Source data:
====================
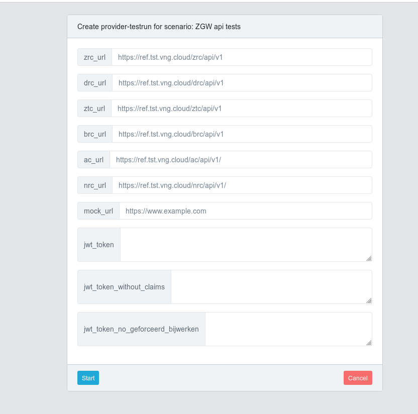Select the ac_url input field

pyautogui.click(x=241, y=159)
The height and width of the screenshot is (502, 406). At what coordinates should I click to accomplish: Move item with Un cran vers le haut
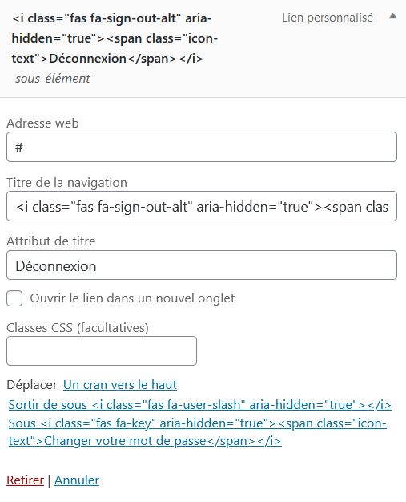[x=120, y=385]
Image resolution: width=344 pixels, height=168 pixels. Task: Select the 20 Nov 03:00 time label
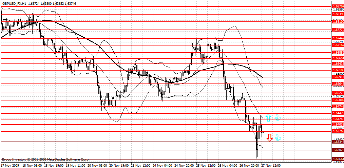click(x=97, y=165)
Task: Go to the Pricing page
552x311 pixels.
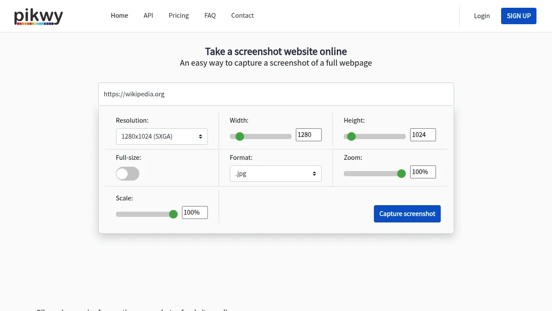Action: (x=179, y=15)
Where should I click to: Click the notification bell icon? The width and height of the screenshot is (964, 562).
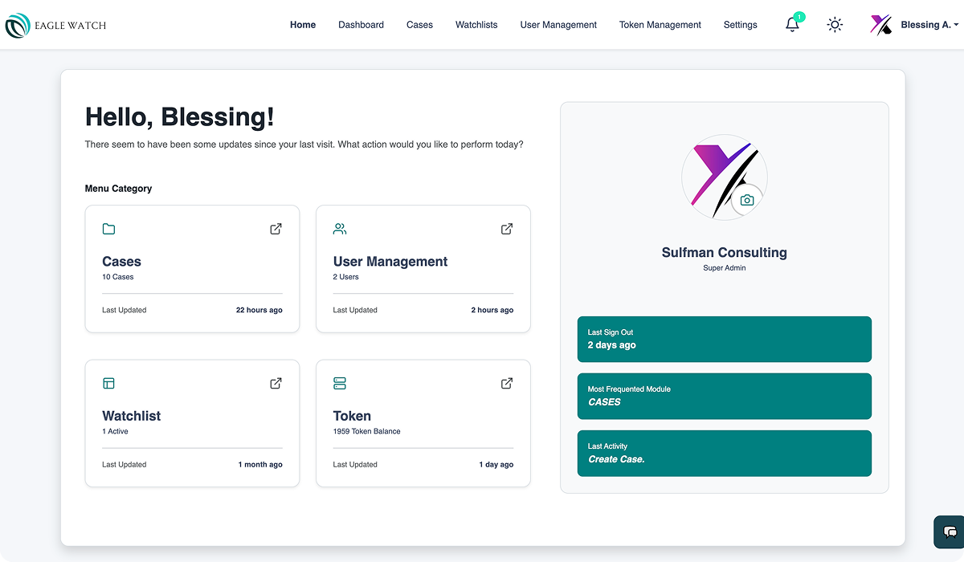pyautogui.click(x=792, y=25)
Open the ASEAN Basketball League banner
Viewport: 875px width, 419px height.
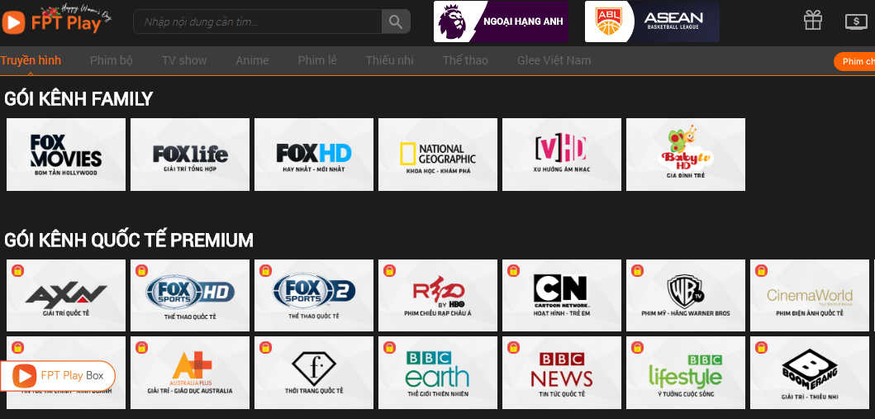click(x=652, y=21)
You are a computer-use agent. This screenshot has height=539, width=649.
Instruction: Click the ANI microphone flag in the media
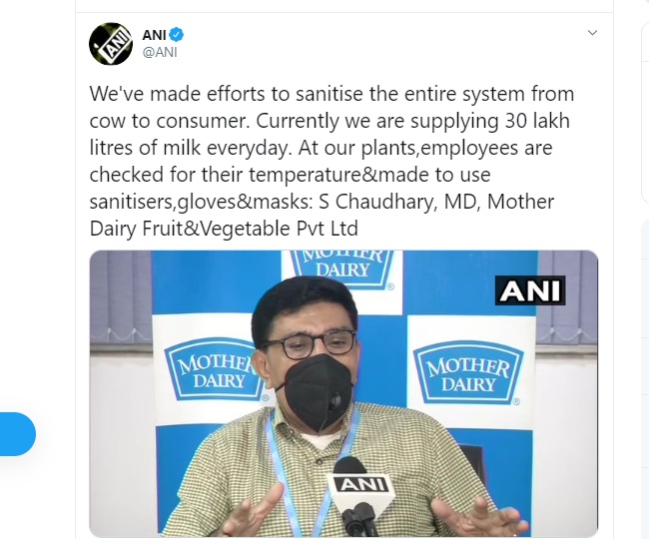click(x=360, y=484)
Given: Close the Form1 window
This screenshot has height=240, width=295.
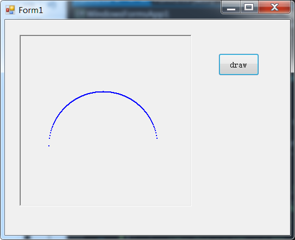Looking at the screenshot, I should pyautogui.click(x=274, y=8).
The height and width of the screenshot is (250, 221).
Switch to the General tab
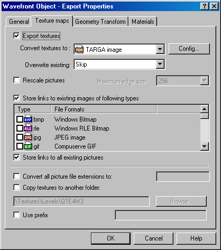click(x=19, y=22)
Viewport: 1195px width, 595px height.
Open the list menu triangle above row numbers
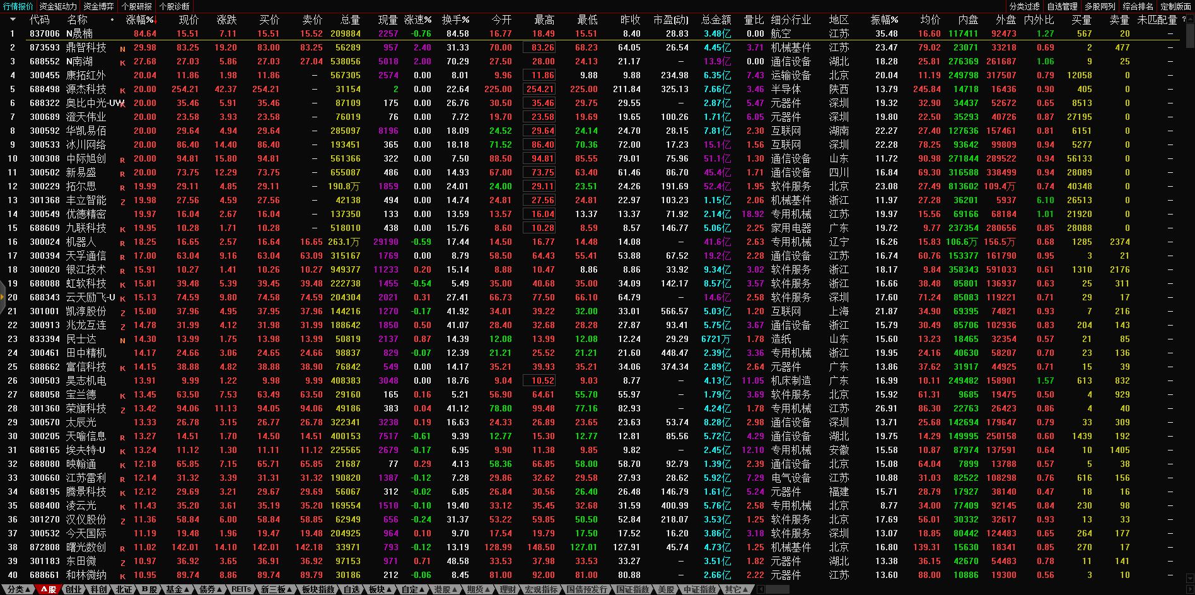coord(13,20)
====================
What you should do:
The exact lines from the one containing "The height and width of the screenshot is (502, 406)." through the end of the data are to be copied, with both ends kept and pictures left out.

Problem solution:
The height and width of the screenshot is (502, 406). At what coordinates should I click to accomplish: Move item with Un cran vers le haut
[x=120, y=385]
Image resolution: width=344 pixels, height=168 pixels. Task: Select the 20 Nov 03:00 time label
click(x=97, y=165)
Task: Go to the Pricing page
552x311 pixels.
Action: (x=179, y=15)
Where should I click to: Click the notification bell icon? The width and height of the screenshot is (964, 562).
pyautogui.click(x=792, y=25)
Open the ASEAN Basketball League banner
Viewport: 875px width, 419px height.
click(x=652, y=21)
You are a computer-use agent. This screenshot has height=539, width=649.
Instruction: Click the ANI microphone flag in the media
click(x=360, y=484)
Given: Close the Form1 window
This screenshot has height=240, width=295.
Looking at the screenshot, I should pyautogui.click(x=274, y=8).
The height and width of the screenshot is (250, 221).
Switch to the General tab
click(x=19, y=22)
Viewport: 1195px width, 595px height.
Open the list menu triangle above row numbers
coord(13,20)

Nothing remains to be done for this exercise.